Prostanoids are inflammatory mediators released from endothelial cells following (local) tissue damage. Bone fractures are associated with a discharge of high local energy, thus resulting in marked tissue trauma in the area of cavitation. Plasma levels of prostanoids therefore might be possible markers of the inflammatory response and the severity of trauma. The aim of this study was to elucidate the release of arachidonic acid (AA) metabolites following elective surgery (osteotomy) in comparison to long bone fractures of the lower extremity. 41 patients with osteotomy (group A) and 18 patients with bone damage (group B) were monitored perioperatively with regard to the release of prostacyclin (PGI(2)), thromboxane (TxA(2)), and prostaglandin (PG)F-2 alpha. All AA metabolites revealed a clear-cut release following trauma.
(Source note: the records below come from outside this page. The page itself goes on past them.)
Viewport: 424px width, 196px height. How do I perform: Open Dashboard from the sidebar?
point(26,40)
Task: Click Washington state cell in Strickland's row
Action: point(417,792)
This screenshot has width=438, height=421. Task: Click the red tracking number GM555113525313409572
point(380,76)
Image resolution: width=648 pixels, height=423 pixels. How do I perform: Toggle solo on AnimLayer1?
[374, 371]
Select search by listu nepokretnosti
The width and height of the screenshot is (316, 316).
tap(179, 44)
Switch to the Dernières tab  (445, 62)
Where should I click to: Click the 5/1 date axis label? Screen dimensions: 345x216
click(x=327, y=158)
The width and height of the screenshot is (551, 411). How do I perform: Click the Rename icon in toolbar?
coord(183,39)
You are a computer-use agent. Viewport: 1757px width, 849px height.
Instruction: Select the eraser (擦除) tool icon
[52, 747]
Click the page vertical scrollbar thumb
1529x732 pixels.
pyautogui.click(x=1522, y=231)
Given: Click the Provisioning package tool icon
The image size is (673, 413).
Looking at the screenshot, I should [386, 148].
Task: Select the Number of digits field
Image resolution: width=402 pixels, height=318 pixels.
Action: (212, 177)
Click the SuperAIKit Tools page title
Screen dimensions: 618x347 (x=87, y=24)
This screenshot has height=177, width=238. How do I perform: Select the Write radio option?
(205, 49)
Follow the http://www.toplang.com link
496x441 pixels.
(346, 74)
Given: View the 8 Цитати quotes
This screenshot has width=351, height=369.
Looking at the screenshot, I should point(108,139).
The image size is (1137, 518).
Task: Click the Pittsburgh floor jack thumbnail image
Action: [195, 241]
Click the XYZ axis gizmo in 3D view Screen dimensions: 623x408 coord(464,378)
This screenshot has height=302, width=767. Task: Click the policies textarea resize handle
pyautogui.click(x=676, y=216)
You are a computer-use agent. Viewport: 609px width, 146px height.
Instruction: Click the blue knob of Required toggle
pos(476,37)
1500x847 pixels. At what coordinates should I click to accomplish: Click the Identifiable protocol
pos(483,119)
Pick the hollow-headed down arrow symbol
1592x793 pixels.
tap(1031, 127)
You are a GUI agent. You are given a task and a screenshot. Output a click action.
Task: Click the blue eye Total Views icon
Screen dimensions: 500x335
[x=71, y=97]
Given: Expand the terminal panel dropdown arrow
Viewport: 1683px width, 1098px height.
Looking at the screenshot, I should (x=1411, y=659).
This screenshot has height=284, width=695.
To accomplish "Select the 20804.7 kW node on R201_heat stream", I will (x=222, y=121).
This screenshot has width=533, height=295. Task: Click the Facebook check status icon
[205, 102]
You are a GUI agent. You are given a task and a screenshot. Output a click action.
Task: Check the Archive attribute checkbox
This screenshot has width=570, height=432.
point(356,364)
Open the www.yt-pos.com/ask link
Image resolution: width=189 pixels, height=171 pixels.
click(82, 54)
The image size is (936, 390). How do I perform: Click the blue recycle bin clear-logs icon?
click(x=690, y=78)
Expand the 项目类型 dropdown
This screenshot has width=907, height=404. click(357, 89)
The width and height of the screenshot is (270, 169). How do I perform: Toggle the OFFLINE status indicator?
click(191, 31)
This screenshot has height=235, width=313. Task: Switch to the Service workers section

Despite the longer lasting interval between trauma and the first blood sampling on hospital admission in group B there was a markedly pronounced release of prostanoids in patients with fractures compared to osteotomy. These results suggest that the damage to the soft tissue surrounding the fracture zone rather causes the systemic inflammatory response than the bone injury (fracture; osteotomy) itself. Our results support the empirical recommendation of external fracture fixation in large soft tissue injury and open fractures. The systemic release of prostanoids, thus influencing vascular permeability and resistance explain the likely impairment of pulmonal function often observed after long bone fractures.